Three girls begin to do cartwheels and round-offs down the moist green hills. I squint and watch them, wishing my outfit was as coordinated, my socks as bright and clean. All of a sudden, the halls reverberate with sound. The last bell of the year has gone off and soon, the playground will be empty. We will all be skip-stepping jubilantly on our way home, listening for the ice cream truck's distant jingle. Some of us hoping to slake an urgent thirst for a popsicle, while others simply want to join the herd, waving their quarters in the air.
There are a few friends I usually walk home with but in the excitement of the last day of school, they have all gone ahead or taken another route. There were plans to go sprinkler-hopping in someone's front yard after the last bell rang. Some lucky ducks talked excitedly about going to a friend's pool or were running home to get a ride to the mall to watch a movie, guzzle Slurpies, and play in the video arcade. I find myself just walking.
I walk slow, then fast, then slow, then fast. I walk down the gray gravel path towards the streets and the houses. On both sides of the path, grass is growing. Intermittent gray dandelion heads bob to and fro in tune with the zephyrs created by the coupling of cool shade from the trees and the heat from all around. At first I am trying not to sweat too much so I dawdle, buying time to save a trickle that will roll down my cheek starting at a sideburn. My socks feel heavy. My t-shirt is too thick. Finally, I walk fast in order to get to the trees at the end of the park, of which our playground is connected. The trees mark the beginning of the journey back to home. My dark hair will get some temporary relief from the relentless sun.

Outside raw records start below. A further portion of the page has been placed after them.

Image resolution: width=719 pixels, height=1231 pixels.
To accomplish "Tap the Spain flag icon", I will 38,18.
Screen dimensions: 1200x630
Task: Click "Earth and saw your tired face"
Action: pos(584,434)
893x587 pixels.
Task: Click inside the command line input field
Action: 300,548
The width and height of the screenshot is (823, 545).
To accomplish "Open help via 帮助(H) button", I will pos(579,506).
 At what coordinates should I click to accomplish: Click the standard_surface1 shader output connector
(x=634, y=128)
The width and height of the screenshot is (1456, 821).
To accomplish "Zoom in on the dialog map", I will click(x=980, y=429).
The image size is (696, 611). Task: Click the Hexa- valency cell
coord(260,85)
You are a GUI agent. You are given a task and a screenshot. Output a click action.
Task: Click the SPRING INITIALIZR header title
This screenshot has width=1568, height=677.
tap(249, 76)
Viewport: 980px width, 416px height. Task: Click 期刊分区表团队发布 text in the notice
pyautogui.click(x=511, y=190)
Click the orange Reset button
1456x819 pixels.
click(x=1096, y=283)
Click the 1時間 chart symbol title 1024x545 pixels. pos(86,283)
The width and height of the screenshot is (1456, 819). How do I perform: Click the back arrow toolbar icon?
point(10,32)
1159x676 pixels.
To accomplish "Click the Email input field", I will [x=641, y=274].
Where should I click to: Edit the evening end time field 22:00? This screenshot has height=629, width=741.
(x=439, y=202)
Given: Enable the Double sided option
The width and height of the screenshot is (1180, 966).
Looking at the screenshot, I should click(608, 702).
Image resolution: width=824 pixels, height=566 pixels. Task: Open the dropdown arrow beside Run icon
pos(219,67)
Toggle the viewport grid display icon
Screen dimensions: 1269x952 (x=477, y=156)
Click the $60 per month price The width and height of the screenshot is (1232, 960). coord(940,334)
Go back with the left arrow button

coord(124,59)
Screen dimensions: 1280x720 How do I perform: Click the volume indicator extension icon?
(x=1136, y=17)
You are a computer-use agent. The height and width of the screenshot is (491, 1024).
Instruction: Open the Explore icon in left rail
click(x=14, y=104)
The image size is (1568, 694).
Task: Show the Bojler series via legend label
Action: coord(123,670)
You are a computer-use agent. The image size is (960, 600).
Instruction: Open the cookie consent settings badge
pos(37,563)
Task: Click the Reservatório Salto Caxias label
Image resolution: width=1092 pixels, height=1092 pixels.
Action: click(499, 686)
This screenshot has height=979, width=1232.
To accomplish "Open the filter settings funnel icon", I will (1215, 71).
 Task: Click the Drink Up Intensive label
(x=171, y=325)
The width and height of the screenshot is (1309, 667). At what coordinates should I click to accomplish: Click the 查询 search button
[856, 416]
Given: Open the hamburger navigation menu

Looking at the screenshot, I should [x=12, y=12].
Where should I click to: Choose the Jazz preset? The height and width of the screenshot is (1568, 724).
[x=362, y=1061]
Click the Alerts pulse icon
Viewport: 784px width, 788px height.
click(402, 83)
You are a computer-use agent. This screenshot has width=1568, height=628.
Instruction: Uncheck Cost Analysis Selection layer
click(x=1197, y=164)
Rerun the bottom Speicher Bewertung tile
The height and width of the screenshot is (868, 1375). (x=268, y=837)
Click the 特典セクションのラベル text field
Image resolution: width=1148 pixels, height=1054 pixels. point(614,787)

On the fence behind the broad shady trees are two boys sitting side by side. One boy has hair the color of oatmeal. The other has freckles sprinkled on his face like cinnamon on milk foam on coffee in fancy cafes. They are both swinging their legs energetically, gripping the top bar of the fence they are sitting on with white knuckle excitement.
"Ching chong chinaman! Ching chong chinaman!" rings out into the warm air, like cracked ice hitting the sides of a drinking glass. "Ching chong chinaman! Ching chong chinaman!" the boy with the freckles fairly sings out to the world as his eyes narrow watching me approach the fence where they are sitting. There is not a group of us to hide among. I am without the clean white and pink socks, or even the new Nikes to ward off bad feelings. I try to think about my favorite pencil sharpener and rainbow eraser tucked safely into the small pocket of my backpack.
The shivers begin. Their faces do not resemble those of the cartwheel girls or the teachers we listen to in class. Their faces are pinched and swollen and exploding into words that feel like hail stones on new skin after you've picked off a scab. My eyes do not see yellow sunshine shades or trees or even the gravel path I am walking on. Instead, all the cars and houses and the street go fuzzy, indistinct. In my ears, it echoes and follows me all the way home.